- Tarea escrita A -
Según el texto para leer, ¿en qué fecha estrenaron los hermanos Fleischer Mr. Bug goes to Town?

Los años 20. Inkwell Studios & Fleischer Bros

La serie ‘Out of the Inkwell’ y los Fleischer, Max y Dave, en los años 20

Uno de los grandes what if de la historia de la animación es qué hubiera pasado si la aviación japonesa no hubiera atacado Pearl Harbor la mañana del 7 de diciembre de 1941. No, en serio. La cuestión es que el 5 de diciembre de ese año, los hermanos Fleischer, Max y Dave, estrenaron su segundo largometraje de animación, Mr. Bug goes to Town, un intento de vencer en su propio terreno a su rival Walt Disney y en el que habían puesto todas las esperanzas de su estudio, ya bastante tocado por la huelga que tuvo lugar en 1937 y el traslado de sus instalaciones Nueva York a Miami, en el cual perdieron buena de parte de sus colaboradores. Desgraciadamente, Mr. Bug fue un completo fracaso comercial debido a la situación bélica, con lo que meses más tarde, incapaces de hacer frente a las deudas, los Fleischer fueron expulsados de su propio estudio.

Las consecuencias son conocidas por todos. La victoria de Disney fue completa y total, dominando la escena de la animación norteamericana durante décadas, hasta que se hundió sobre sí misma a finales de los 60 y primeros 70 (la Disney de hoy poco tiene que ver con la que creará el patriarca). Además, la historia de la animación USA se reescribió por completo, como si sólo hubiera existido el estudio del ratón, cayendo en el olvido los pioneros de los años 20 y 30, mientras que para el público y la crítica el estilo Disney, con su mezcla de perfección técnica y sensiblería sin límites, se convirtió en la única manera posible de la animación, tanto para lo bueno como para lo malo, como demuestra el rechazo y la desconfianza hacia esta forma que imperó (e impera aún) durante décadas en el núcleo duro de la crítica mundial, puesto que una forma centrada en la representación de animales antropomorfos y orientada al público infantil, no podía ser seria ni merecer la atención de los intelectuales serios… en claro contraste con lo que esa misma intelectualidad pensaba hacia 1930, como prueban los elogios de Walter Benjamin hacia Mickey Mouse.

Sin embargo, este artículo no es sobre Disney, sino sobre su más directo competidor en los años 30 y que durante la década anterior, los 20, fue considerada como la productora de animación por antonomasia, aunque esto pueda sorprender a la mayoría de los lectores, educados en la versión Disney. Me refiero por supuesto a Inkwell Studios, creado por los hermanos Max y Dave Fleischer, en sus papeles respectivos de productor y director.

- Tarea escrita B -
Vuelve a escribir las entradas que van desde la línea que contiene "Find the location of a particular element. The" hasta la que contiene "toggle extrusion is", ambas incluidas, y cambia "Identify the location of" por "Find the position of" sin tocar nada más. Devuelve solo esas líneas.

[Entradas de datos extraídos]

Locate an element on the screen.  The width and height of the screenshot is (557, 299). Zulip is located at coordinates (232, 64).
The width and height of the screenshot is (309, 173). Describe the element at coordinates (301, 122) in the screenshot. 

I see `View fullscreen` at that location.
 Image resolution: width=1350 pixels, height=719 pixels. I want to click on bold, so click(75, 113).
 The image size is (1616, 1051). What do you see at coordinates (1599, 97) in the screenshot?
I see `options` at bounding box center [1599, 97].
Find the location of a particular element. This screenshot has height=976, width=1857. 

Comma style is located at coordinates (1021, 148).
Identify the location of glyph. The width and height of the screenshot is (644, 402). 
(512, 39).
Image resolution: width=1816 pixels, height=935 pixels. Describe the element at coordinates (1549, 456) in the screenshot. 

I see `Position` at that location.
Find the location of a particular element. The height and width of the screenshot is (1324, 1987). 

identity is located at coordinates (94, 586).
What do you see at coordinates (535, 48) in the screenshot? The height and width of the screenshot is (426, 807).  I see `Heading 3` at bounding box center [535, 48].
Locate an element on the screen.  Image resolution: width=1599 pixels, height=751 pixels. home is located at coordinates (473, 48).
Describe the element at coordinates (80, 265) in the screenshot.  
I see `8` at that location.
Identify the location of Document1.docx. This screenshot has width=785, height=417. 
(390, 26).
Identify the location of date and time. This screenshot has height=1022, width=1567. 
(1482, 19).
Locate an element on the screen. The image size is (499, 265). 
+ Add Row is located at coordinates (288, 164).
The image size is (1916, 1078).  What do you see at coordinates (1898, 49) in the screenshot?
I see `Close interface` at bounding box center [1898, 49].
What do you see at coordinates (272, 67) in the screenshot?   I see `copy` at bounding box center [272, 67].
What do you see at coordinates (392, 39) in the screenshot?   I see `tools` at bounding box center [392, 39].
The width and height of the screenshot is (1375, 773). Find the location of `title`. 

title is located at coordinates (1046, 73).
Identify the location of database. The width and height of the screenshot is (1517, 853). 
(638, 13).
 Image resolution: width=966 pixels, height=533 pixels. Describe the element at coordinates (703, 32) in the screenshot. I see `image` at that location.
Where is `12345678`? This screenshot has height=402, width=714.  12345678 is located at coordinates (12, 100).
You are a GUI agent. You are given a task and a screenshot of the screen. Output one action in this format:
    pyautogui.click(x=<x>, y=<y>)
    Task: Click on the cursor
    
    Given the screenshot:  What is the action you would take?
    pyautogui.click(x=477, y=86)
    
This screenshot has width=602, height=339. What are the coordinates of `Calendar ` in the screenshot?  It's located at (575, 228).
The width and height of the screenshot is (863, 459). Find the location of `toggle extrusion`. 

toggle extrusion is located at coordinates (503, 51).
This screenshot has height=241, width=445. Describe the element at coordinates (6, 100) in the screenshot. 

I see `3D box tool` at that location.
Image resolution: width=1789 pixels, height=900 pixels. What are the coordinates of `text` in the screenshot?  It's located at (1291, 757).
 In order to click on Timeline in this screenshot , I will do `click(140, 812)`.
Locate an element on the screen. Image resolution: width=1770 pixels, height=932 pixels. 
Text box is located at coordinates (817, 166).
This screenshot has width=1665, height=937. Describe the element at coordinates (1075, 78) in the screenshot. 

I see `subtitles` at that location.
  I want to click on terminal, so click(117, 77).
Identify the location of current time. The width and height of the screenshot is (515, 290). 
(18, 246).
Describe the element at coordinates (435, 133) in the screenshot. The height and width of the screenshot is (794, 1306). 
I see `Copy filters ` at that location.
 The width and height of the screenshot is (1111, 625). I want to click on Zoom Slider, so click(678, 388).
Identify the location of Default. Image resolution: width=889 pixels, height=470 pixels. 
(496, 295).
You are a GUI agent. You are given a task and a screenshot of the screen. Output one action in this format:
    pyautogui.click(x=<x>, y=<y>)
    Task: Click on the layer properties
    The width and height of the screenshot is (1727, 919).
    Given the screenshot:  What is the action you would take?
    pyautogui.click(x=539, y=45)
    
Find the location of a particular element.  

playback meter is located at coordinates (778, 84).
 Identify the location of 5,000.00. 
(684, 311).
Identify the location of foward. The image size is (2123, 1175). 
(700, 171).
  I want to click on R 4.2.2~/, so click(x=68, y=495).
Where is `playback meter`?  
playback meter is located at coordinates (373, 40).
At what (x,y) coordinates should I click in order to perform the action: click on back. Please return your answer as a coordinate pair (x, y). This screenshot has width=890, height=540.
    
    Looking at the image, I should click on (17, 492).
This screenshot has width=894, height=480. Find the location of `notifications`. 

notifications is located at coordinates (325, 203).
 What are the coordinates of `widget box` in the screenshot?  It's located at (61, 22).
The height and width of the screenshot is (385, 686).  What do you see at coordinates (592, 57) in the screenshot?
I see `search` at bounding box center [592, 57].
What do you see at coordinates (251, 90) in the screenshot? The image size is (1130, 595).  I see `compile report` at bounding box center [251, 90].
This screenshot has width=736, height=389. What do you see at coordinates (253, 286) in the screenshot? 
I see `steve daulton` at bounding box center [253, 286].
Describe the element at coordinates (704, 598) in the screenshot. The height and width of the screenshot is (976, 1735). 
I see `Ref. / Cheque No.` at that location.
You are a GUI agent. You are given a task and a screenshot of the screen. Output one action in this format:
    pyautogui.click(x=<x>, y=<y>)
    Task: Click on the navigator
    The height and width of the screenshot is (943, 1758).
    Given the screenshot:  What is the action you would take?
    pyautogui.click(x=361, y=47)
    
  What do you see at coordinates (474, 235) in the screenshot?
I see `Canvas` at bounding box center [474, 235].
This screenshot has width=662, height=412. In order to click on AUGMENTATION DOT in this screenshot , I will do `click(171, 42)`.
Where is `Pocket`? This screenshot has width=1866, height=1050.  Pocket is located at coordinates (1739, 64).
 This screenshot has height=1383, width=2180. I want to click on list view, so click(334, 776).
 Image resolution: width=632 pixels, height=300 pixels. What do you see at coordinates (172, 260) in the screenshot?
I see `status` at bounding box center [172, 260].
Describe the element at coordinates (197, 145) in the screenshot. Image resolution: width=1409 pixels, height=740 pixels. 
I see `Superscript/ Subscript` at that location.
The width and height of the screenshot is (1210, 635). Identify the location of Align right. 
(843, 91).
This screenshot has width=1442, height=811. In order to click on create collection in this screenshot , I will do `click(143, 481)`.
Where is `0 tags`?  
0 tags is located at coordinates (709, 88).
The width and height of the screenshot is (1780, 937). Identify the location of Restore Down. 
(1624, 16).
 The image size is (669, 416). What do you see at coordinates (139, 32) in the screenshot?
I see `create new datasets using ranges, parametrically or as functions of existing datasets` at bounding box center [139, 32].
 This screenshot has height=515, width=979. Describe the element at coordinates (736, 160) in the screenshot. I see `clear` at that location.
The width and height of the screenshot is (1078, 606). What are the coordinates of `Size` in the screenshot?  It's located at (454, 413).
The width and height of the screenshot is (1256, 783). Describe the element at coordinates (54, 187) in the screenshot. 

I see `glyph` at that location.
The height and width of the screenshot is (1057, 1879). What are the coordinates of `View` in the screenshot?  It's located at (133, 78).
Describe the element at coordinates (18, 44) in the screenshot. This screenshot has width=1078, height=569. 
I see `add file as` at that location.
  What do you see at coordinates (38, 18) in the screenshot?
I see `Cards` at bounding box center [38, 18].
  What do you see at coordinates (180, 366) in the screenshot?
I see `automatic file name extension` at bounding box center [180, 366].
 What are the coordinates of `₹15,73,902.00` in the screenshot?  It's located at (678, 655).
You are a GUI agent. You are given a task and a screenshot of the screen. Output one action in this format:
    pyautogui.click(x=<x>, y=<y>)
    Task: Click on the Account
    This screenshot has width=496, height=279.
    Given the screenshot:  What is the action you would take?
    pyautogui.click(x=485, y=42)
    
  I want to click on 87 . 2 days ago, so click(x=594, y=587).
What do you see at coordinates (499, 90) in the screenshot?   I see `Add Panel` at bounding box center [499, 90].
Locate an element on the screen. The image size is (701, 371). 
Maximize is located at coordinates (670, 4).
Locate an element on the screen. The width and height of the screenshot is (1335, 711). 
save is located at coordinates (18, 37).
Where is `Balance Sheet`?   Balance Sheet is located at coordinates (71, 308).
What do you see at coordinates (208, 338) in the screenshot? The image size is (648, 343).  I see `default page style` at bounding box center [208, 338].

- Resultado del ejercicio A -
El 5 de diciembre de 1941.

- Resultado del ejercicio B -
Find the location of a particular element. The height and width of the screenshot is (1324, 1987). 

identity is located at coordinates (94, 586).
What do you see at coordinates (535, 48) in the screenshot? The height and width of the screenshot is (426, 807).  I see `Heading 3` at bounding box center [535, 48].
Locate an element on the screen.  Image resolution: width=1599 pixels, height=751 pixels. home is located at coordinates (473, 48).
Describe the element at coordinates (80, 265) in the screenshot.  
I see `8` at that location.
Find the position of Document1.docx. This screenshot has width=785, height=417. 
(390, 26).
Find the position of date and time. This screenshot has height=1022, width=1567. 
(1482, 19).
Locate an element on the screen. The image size is (499, 265). 
+ Add Row is located at coordinates (288, 164).
The image size is (1916, 1078).  What do you see at coordinates (1898, 49) in the screenshot?
I see `Close interface` at bounding box center [1898, 49].
What do you see at coordinates (272, 67) in the screenshot?   I see `copy` at bounding box center [272, 67].
What do you see at coordinates (392, 39) in the screenshot?   I see `tools` at bounding box center [392, 39].
The width and height of the screenshot is (1375, 773). Find the location of `title`. 

title is located at coordinates (1046, 73).
Find the position of database. The width and height of the screenshot is (1517, 853). 
(638, 13).
 Image resolution: width=966 pixels, height=533 pixels. Describe the element at coordinates (703, 32) in the screenshot. I see `image` at that location.
Where is `12345678`? This screenshot has height=402, width=714.  12345678 is located at coordinates (12, 100).
You are a GUI agent. You are given a task and a screenshot of the screen. Output one action in this format:
    pyautogui.click(x=<x>, y=<y>)
    Task: Click on the cursor
    
    Given the screenshot:  What is the action you would take?
    pyautogui.click(x=477, y=86)
    
This screenshot has width=602, height=339. What are the coordinates of `Calendar ` in the screenshot?  It's located at (575, 228).
The width and height of the screenshot is (863, 459). Find the location of `toggle extrusion`. 

toggle extrusion is located at coordinates (503, 51).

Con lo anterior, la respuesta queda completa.